Мне вспомнилось, что в ту морозную ночь Митя стоял под ее окном и, очевидно, слушал игру на флейте; он был тих и спокоен, как всегда, ничто не показывало, что парень влюблен, да мне было и не до подобных тонких наблюдений, я еле жив был от усталости, целый день длилось мое путешествие с мешком картошки, что я пер из деревни. В голодные дни, которые наступали у нас спустя примерно неделю после стипендии, ничего не могло быть прекраснее рассыпчатой деревенской картошки, выращенной на живом навозе, а не на химии, и с тех пор, как однажды я приволок мешок этого вкусного продукта в общежитие, студенческая братва время от времени отправляла меня в командировку на мою родину, в складчину оплачивая мои дорожные расходы.
В этой академии едоков деревенской картошки Митя был неизменным и действительным членом, его усердие мне было известно, и поэтому, увидев сдержанность, проявленную им при встрече, я был немного удивлен и даже слегка обижен: хоть помог бы, черт, занести на второй этаж мешок, который я провез и протащил на горбу почти триста километров… Но вот теперь, плача над его могилой, я способен был понять, что волновало Митино сердце в ту холодную ночь, и на веки вечные прощаю другу невольную мимолетную обиду, которую нанес он мне, пока был жив.
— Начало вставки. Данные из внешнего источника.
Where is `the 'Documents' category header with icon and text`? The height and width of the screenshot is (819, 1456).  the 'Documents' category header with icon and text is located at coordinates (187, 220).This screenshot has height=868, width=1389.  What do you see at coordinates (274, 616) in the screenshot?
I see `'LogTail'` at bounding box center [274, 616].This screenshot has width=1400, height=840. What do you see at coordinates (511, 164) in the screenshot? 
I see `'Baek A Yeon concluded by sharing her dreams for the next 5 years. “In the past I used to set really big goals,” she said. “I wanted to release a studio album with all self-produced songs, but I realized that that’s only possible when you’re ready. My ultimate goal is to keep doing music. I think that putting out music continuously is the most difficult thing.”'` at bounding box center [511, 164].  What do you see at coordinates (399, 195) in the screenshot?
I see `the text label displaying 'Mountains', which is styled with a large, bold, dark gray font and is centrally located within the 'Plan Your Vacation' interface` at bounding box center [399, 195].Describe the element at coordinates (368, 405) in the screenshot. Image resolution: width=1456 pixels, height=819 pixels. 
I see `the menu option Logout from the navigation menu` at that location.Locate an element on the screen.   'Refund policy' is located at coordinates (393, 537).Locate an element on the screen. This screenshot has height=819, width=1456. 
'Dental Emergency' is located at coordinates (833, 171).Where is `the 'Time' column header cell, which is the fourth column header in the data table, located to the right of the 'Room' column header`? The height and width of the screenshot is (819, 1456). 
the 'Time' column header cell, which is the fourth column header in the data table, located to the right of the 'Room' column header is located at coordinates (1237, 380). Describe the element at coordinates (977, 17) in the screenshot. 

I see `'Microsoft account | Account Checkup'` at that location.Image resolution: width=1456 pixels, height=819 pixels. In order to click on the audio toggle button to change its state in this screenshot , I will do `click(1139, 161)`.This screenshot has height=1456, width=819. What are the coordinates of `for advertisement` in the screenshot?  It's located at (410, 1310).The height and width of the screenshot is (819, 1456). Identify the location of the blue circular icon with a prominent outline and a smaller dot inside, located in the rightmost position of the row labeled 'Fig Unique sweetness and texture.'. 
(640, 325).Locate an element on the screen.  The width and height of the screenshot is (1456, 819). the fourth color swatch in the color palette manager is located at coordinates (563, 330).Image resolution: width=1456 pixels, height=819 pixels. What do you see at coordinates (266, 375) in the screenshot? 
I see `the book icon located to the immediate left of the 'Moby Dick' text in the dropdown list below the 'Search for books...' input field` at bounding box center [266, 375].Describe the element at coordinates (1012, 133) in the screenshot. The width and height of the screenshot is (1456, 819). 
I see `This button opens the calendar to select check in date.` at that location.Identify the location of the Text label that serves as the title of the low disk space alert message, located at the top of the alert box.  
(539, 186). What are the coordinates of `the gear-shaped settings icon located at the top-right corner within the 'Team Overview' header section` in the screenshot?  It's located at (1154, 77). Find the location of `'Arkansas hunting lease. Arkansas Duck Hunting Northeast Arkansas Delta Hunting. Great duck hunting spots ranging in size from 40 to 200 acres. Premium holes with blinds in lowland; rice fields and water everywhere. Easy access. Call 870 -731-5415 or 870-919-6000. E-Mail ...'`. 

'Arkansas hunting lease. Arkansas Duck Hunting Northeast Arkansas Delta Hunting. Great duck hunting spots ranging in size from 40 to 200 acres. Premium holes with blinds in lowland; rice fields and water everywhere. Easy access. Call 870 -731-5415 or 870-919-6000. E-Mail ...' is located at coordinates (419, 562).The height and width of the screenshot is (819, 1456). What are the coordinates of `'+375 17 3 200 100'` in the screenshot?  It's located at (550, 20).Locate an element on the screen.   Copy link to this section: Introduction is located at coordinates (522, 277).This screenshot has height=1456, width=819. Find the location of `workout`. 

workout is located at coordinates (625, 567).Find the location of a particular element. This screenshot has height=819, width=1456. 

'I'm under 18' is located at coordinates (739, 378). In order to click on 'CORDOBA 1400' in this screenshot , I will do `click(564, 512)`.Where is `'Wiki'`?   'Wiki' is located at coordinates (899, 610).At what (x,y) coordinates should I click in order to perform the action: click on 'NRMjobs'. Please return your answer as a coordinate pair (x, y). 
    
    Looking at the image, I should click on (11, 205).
Еще припоминается мне в эту минуту, когда поглаживаю рукою колючую травку — первое весеннее украшение Митиной могилы, как он год назад, примерно в это же время, сидел в комнате с отставшими обоями, в каморке Трифоныча, и старательно рисовал Марину, позировавшую с флейтой в руках. Я шел мимо и в приоткрытую дверь — а дверь этой комнатки плохо закрывалась и, если не была заперта, всегда оказывалась приотворенной — увидел усердно склоненную голову Акутина и услышал томные, ленивые рулады флейты, на которой не играли, а нехотя упражнялись. Зная о необычной стеснительности Мити и его сдержанности по отношению к девушкам, я был весьма заинтригован и сунулся в приоткрытую дверь. Бывают какие-то мгновенные впечатления, которые сразу, без всяких ходов и переходов открывают тебе всю подноготную того, что перед тобою происходит. Мне за ту секунду, которую я позволил себе потратить на многозначительный взгляд и подмигиванье, адресованные приятелю, стало ясно следующее. (Это я теперь могу все разложить по полочкам, а тогда я засмеялся и пошел себе дальше своей дорогой.)